Will there be any tearing tonight?
Unlikely. He cannot say what’s in her but there’s no violence in him tonight. He’s been driving since dawn, or
what would have been dawn in a place more accessible to light. He rose with the buzzer, attended his last vigils and was packed and on the road before six. He was glad to be going and sad to be glad. Nothing stuck. Everything hung by a thread. One good gust of wind and it would all be gone. Hence the success of the rule of St Benedict. Expect nothing. Just day by day remind yourself you’re going to die. Holding on to the wheel of his Saab in the early cold, Frank bled for the poor transient motorway humanity he sped past. The lumpen lorry drivers with their cargoes of crap, pulling out and pulling in, winking and flashing their lives away. The salesmen on the phone, the chauffeurs in their caps, the kids with their faces full of steel, wired up to their sound systems like the dying on a drip. Even the idiot crap-watchers of the summer, still queuing for all-day breakfasts and scratch-cards in the service stations. Back in their winter clothes, shut down for the season, they took hold again on his pity. You can grieve for people so long as they don’t show you their bodies. You can grieve for their immortal souls.
He rings again.
Still there is no answer. This time he tries the door with his key. It opens. Home. He steps inside, knowing she will not be hiding under the stairs, waiting to fling her arms around him, waiting to be swept off her feet and swung around by Daddy, as women who have love in their hearts do on the box with the silver smirk.
He sniffs the hallway. Shaming, but that’s what he does. He sniffs the house for newer, nicer, younger man. Then he notices a large packet on the hall table, a bulging brown envelope, not unlike those she’s been using to send him bills and washing powder samples. Except that this envelope isn’t addressed to Ritz, Poste Restante, Inverness, Scotland. This envelope is addressed to Aphrodite Press, Ladbroke Crescent, London W10. So this is why she’s allowed him back; not
because she’s polished off a lover, but because she’s polished off a book. He isn’t sure whether he’s relieved. What’s worse, being in competition with the rest of your sex, or being in competition with literature?

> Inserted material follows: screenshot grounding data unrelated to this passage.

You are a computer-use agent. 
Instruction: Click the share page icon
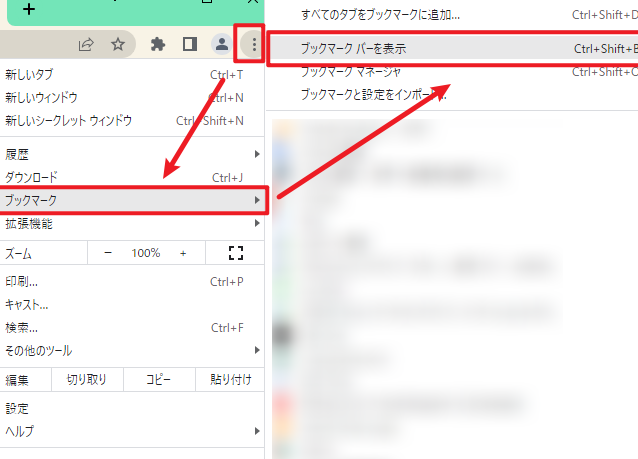86,44
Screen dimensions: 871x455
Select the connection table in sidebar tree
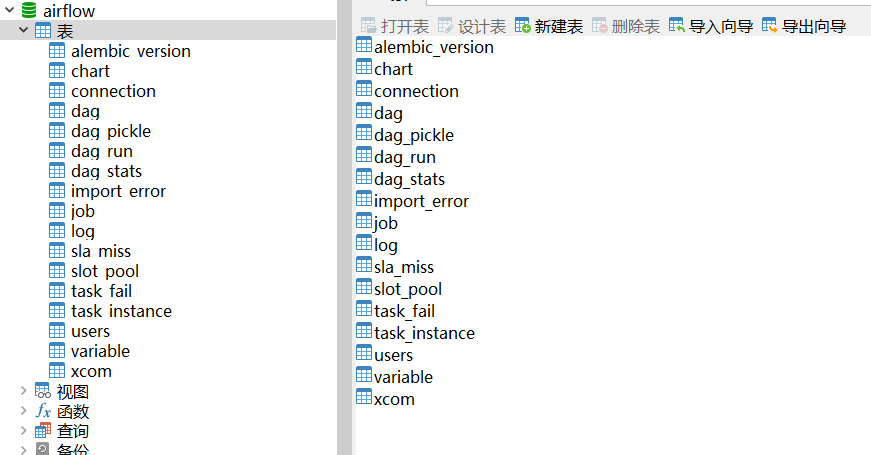tap(112, 91)
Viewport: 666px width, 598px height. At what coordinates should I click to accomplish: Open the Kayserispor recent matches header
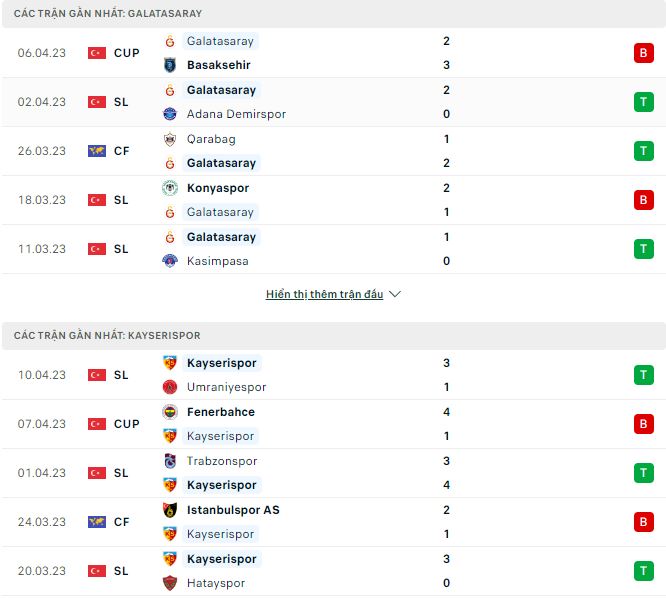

He feels excluded, either way. Something has been happening in this house – his house, his
home
– that couldn’t have been happening with him in it. And just in case the significance of that should be lost on him, the door to his study is closed. Not ajar, not pushed to, but shut tight.

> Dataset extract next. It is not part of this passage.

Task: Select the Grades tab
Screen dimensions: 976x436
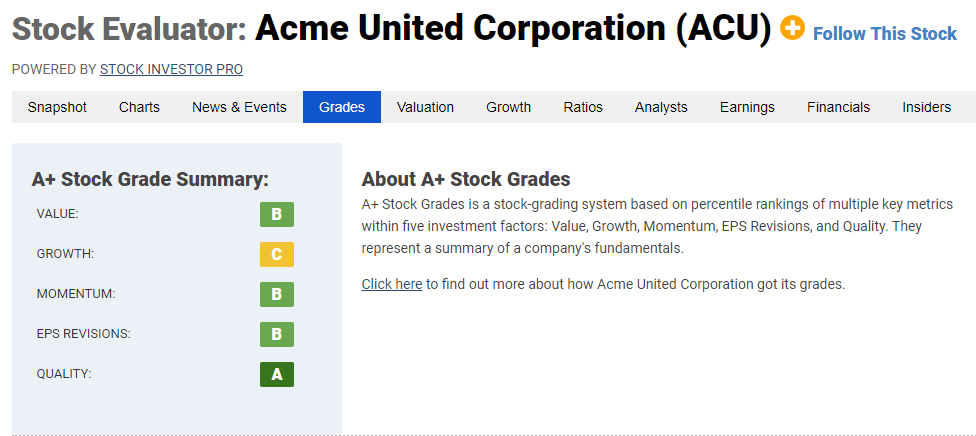Action: coord(342,107)
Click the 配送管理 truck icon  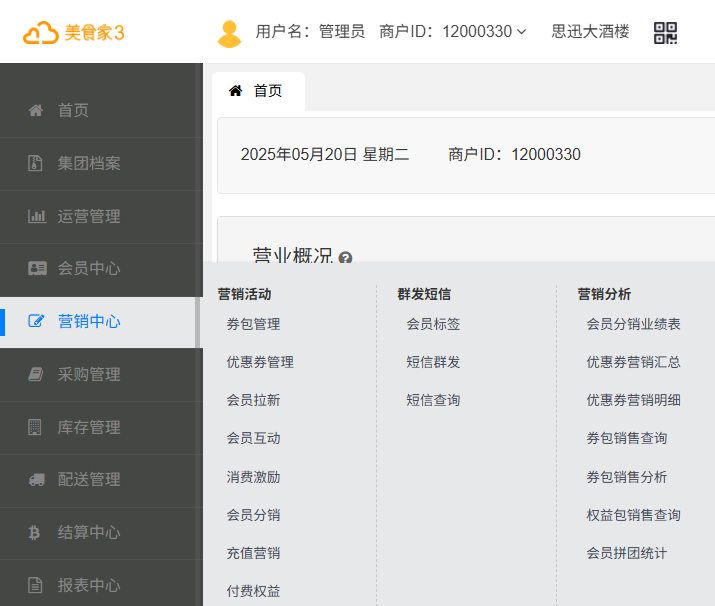click(36, 480)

He opens it, gently. His study! He’d forgotten all about his study. Its winking red and green lights, its digitised allknowingness, like the cabin of a jumbo jet. Seeing it again, listening to it crackle and purr with pleasure at his return – at least someone has missed him – he cannot imagine how he ever survived without it. He counts his electric sockets. Fancy that. Already he is rehearsing the argument for having more. And once upon a time, in another life, he got by with only one.
He goes to his window, and yes, there she is, just as he thought, just as he remembers her, sitting in the garden with her back to the house, not quite looking up at the sky, and because of the blackness of the clothes she is wearing – always black, interminably black – not fully distinguishable from the night. He watches her in silence for a while. She doesn’t move. But he knows that she is aware he is there, at his window, having gone to his machines before he went to her, playing back the messages on his answerphone, all three-and-a-half months of them.